A race condition in the Zephyr TCP stack can cause the tcp_recv() routine to operate on a connection that has already been released. When tcp_conn_search() returns NULL during the processing of a SYN packet, a NULL pointer that originates from stale context data is passed to the function tcp_backlog_is_full() and dereferenced without validation. This unvalidated dereference results in a crash, terminating the Zephyr system or the affected process. The flaw aligns with CWE‑476, a null pointer dereference weakness. No escalation or data disclosure beyond the resulting crash is documented. The primary impact is a denial of service that can affect the availability of the embedded device or network service running Zephyr.

The vulnerability is reported to affect the Zephyr operating system provided by zephyrproject‑rtos. No specific release or version range is specified in the available CNA data; system administrators must consult the linked advisory for detailed version guidance.
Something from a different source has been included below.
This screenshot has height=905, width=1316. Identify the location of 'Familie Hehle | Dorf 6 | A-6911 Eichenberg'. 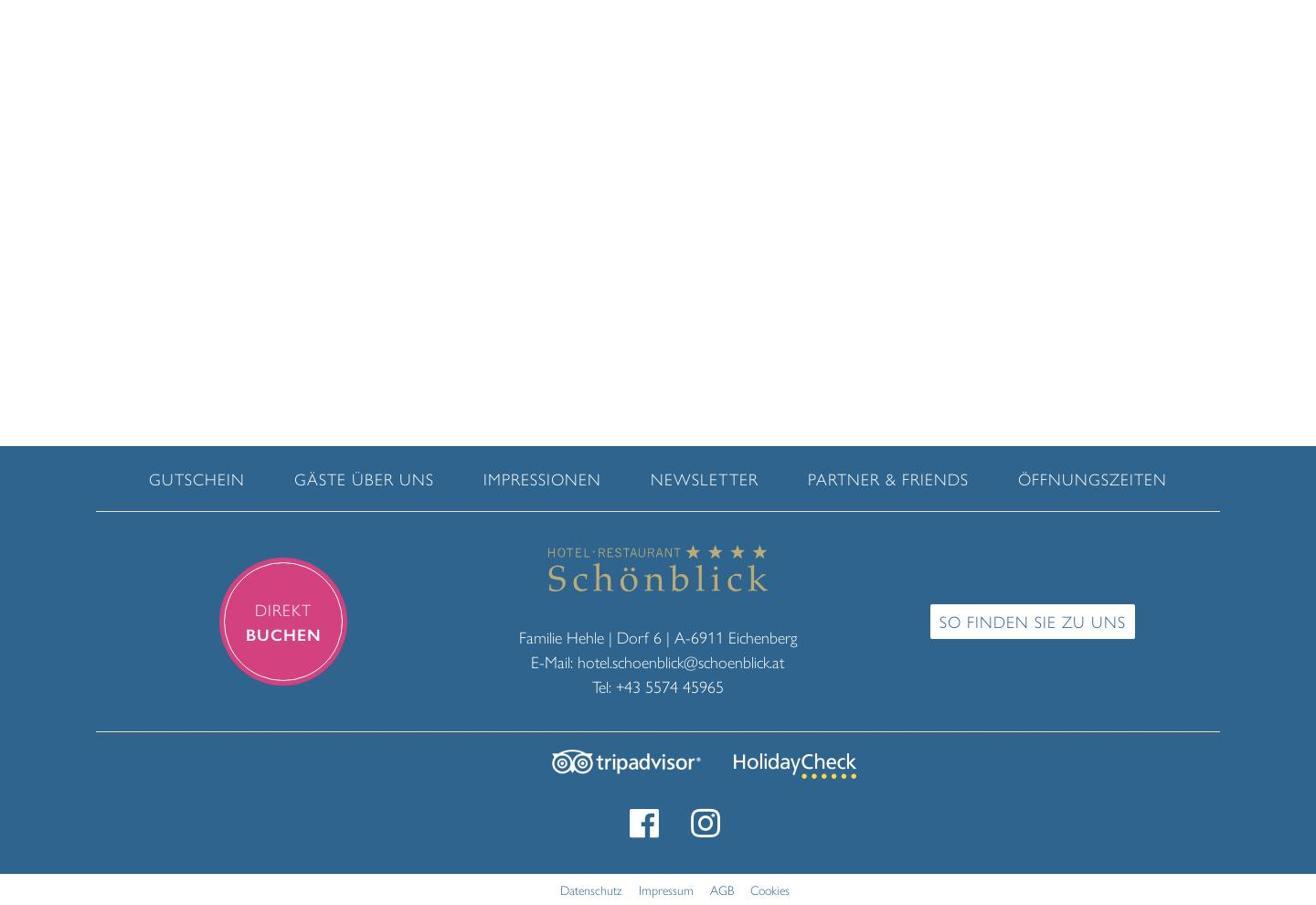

The CVSS base score of 6.4 indicates a moderate severity. EPSS data is not available, and the flaw is not listed in the CISA KEV catalog, implying no currently known exploited cases. The attack likely requires a precise race condition during TCP connection teardown, which may be triggered by a sequence of crafted network packets or concurrent traffic. Because the flaw is triggered internally within the Zephyr TCP stack, remote exploitation is not explicitly confirmed, but local or privileged users capable of creating such a race could force a crash. The overall risk is moderate, with the threat mainly being a denial of service to the target device.